I agree this is not the best approach to solving your problems, however, neither is her silence. I would suggest you go back to your bedroom, let it be known, tell your wife you will be coming to bed back in your room so your daughter isn't an excuse or an issue. You are both using non-verbal negative communication. You need to ask what she needs, and what she is feeling, and what she wants from this realtionship, and you should tell her your feelings, and what you need from her. That is basic and necessary.
I'm not sure I even feel capable of telling her what I need. If I had to say it now I'd say I need to feel that she loves me. Right now, I don't see that. She would say the same. I think we need help breaking this down to simple small steps we can take to at least get us on the road to recovery.
All of that assumes she wants us to recover. I get the sense that she doesn't think it is possible to recover but that doesn't necessarily mean she doesn't want recovery.

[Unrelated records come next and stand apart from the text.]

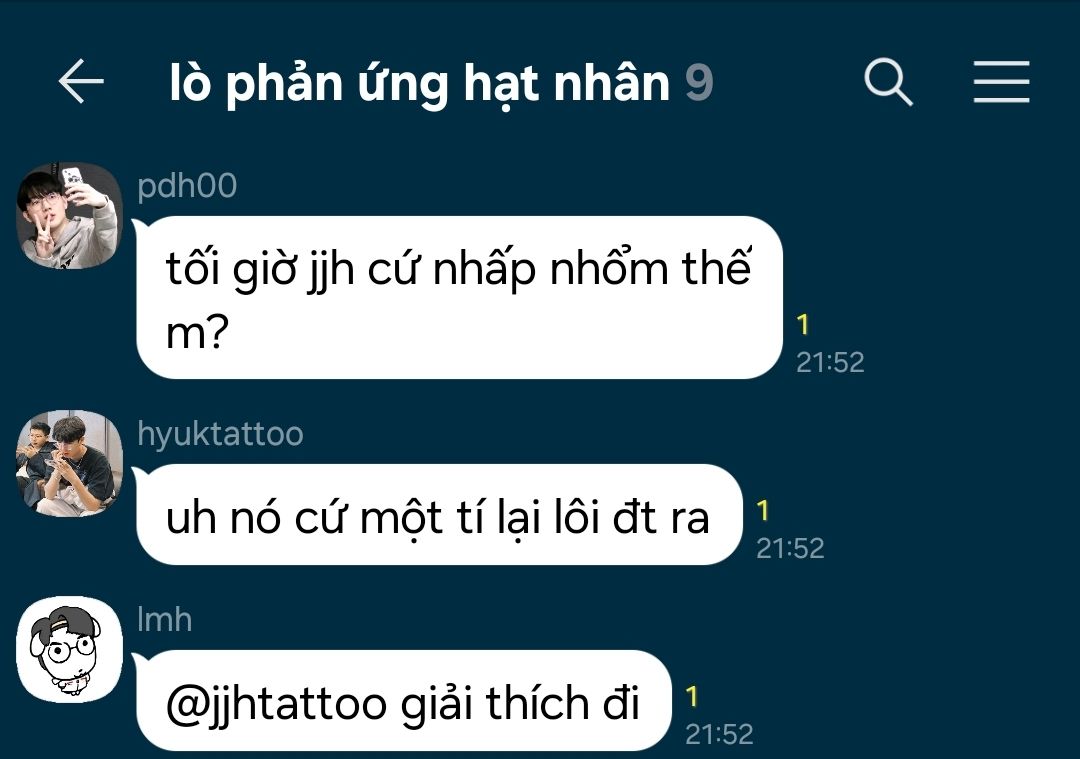This screenshot has height=759, width=1080.
Task: View pdh00's selfie profile picture
Action: point(69,216)
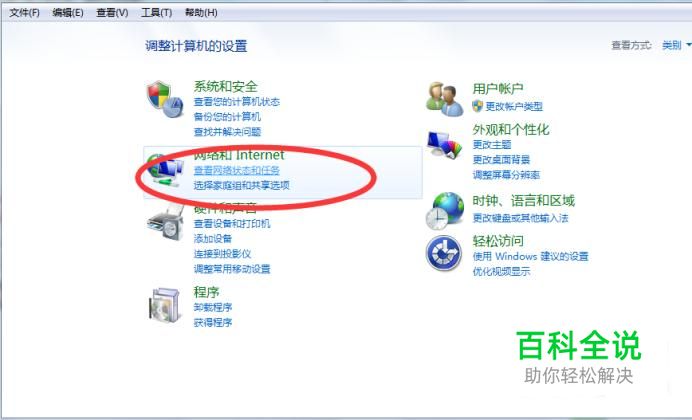Image resolution: width=692 pixels, height=420 pixels.
Task: Click the 卸载程序 link
Action: tap(213, 307)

How do I find out if she even wants that. I asked her directly last night and she didn't answer.
What do I do if she says no?
If she didn't answer she is again using non verbal communication and it's possible she is either afraid to tell you or doesn't know. Instead of asking as a question make a statement something, like " I know we are having a tough time in our relationship right now and I'd like to make it better and if you are onboard we can work on it" . Don't ask for an answer, let it sink in and give her time to respond. If you make statements rather than questions she won't be so defensive. If she still refuses to engage in a conversation after awhile then you may conclude she isn't and go from there.
She may be depressed too.
If she is depressed, how does that affect what I do?
It might be useful to know that I have had bouts of depression, the last one about a year ago was quite deep and long lasting. I spoke with my MD about this summer during a physical and he said that the next time, we should intervene with medication.
I have no idea if it is related to our relationship or not.
If she is depressed she needs to get some help, if she doesn't want to go see a doctor and get evaluated for depression that is her choice and she will have to live with it until she decides to make the changes. However, If you have been in this state yourself you know how paralyzing it can become and how you can become "flat" and silent. Best thing is to tell her you are going to get some professional help and you'd like it if she did too. It may be depression affecting both of you which in turn is affecting your family and your lives in general. It's impossible to diagnose from this site, you need to take it to a higher level by seeking out a professional face to face evaluation.
Who do you go to for medical evaluation about depression? Family Doctor, Psycologist, some other specialty?
I would suggest you start with your family doctor who can then refer you to a psychiartrist for medication and/or psychologist for therapy. If your family MD has prescribed a medication for you successfully before he may be able to do it again. I prefer a psychiatrist since they are up to date on new effective antidepressants.